● **TASK GOAL**
What is needed here is an exact copy of all the data.
* * * * *
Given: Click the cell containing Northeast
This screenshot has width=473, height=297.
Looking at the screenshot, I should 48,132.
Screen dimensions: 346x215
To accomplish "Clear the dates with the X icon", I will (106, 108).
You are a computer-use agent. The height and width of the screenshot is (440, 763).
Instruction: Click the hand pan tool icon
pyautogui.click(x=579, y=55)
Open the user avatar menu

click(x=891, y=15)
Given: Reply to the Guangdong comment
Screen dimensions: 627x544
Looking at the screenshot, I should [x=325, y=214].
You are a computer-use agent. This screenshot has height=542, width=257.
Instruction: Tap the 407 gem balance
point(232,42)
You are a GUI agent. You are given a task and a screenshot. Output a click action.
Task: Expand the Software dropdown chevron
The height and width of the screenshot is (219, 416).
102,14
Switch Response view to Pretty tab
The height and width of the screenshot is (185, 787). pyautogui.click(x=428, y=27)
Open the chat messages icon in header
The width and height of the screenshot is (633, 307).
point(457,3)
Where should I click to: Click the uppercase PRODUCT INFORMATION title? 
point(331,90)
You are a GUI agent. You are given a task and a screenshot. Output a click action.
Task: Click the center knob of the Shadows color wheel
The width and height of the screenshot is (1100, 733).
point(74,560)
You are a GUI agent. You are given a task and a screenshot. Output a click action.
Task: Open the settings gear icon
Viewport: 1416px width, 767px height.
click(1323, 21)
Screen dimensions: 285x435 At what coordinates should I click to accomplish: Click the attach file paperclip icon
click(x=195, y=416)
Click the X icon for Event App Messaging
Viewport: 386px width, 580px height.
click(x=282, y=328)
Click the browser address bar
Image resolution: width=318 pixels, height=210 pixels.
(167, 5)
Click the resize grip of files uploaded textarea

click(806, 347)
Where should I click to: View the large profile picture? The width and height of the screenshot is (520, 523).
* * * * *
● **EXERCISE RESPONSE**
Given: Click the cell containing Northeast
This screenshot has width=473, height=297.
Looking at the screenshot, I should 48,132.
Screen dimensions: 346x215
To accomplish "Clear the dates with the X icon", I will (106, 108).
You are a computer-use agent. The height and width of the screenshot is (440, 763).
Instruction: Click the hand pan tool icon
pyautogui.click(x=579, y=55)
Open the user avatar menu

click(x=891, y=15)
Given: Reply to the Guangdong comment
Screen dimensions: 627x544
Looking at the screenshot, I should [x=325, y=214].
You are a computer-use agent. This screenshot has height=542, width=257.
Instruction: Tap the 407 gem balance
point(232,42)
You are a GUI agent. You are given a task and a screenshot. Output a click action.
Task: Expand the Software dropdown chevron
The height and width of the screenshot is (219, 416).
102,14
Switch Response view to Pretty tab
The height and width of the screenshot is (185, 787). pyautogui.click(x=428, y=27)
Open the chat messages icon in header
The width and height of the screenshot is (633, 307).
point(457,3)
Where should I click to: Click the uppercase PRODUCT INFORMATION title? 
point(331,90)
You are a GUI agent. You are given a task and a screenshot. Output a click action.
Task: Click the center knob of the Shadows color wheel
The width and height of the screenshot is (1100, 733).
point(74,560)
You are a GUI agent. You are given a task and a screenshot. Output a click action.
Task: Open the settings gear icon
Viewport: 1416px width, 767px height.
click(1323, 21)
Screen dimensions: 285x435 At what coordinates should I click to accomplish: Click the attach file paperclip icon
click(x=195, y=416)
Click the X icon for Event App Messaging
Viewport: 386px width, 580px height.
click(x=282, y=328)
Click the browser address bar
Image resolution: width=318 pixels, height=210 pixels.
(167, 5)
Click the resize grip of files uploaded textarea

click(806, 347)
Where should I click to: View the large profile picture? The width and height of the screenshot is (520, 523).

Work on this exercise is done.